Deep Learning of Intrinsically Motivated Options in the Arcade Learning EnvironmentDownload PDF

Published: 28 Jan 2022, Last Modified: 13 Feb 2023ICLR 2022 SubmittedReaders: Everyone
Keywords: reinforcement learning, intrinsic motivation, auxiliary task learning, options, atari
Abstract: Although Intrinsic Motivation allows a Reinforcement Learning agent to generate directed behaviors in an environment, even with sparse or noisy rewards, combining intrinsic and extrinsic rewards is non trivial. As an alternative to the widespread method of a weighted sum of rewards, Explore Options let the agent call an intrinsically motivated agent in order to observe and learn from interesting behaviors in the environment. Such options have only been established for simple tabular cases, and are unfit to high dimensional spaces. In this paper, we propose Deep Explore Options, revising Explore Options within the Deep Reinforcement Learning paradigm to tackle complex visual problems. Deep Explore Options can naturally learn from several unrelated intrinsic rewards, ignore harmful intrinsic rewards, learn to balance exploration, but also isolate exploitative or exploratory behaviors. In order to achieve this, we first introduce J-PER, a new transition-selection algorithm based on the interest of multiple agents. Next, we propose to consider intrinsic reward learning as an auxiliary task, with a resulting architecture achieving $50\%$ faster wall-clock speed and building a stronger, shared representation. We test Deep Explore Options on hard and easy exploration games of the Atari Suite, following a benchmarking study to ensure fairness.

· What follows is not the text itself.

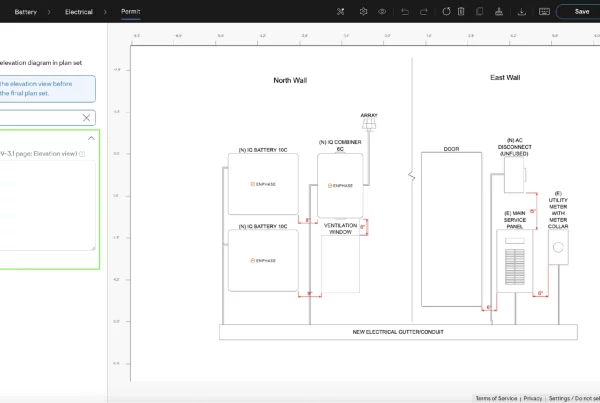
Task: Click the stamp icon in toolbar
Action: (x=499, y=11)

Our results show that not only can they learn from multiple intrinsic rewards, they are a very strong alternative to a weighted sum of rewards, convincingly beating the baselines in 4 of the 6 tested environments, and with comparable performances in the other 2.
One-sentence Summary: We introduce Deep Explore Options to decouple Intrinsic and Extrinsic reward learning in Deep Reinforcement Learning, showcasing learning from multiple intrinsic rewards while achieving excellent performance in Atari.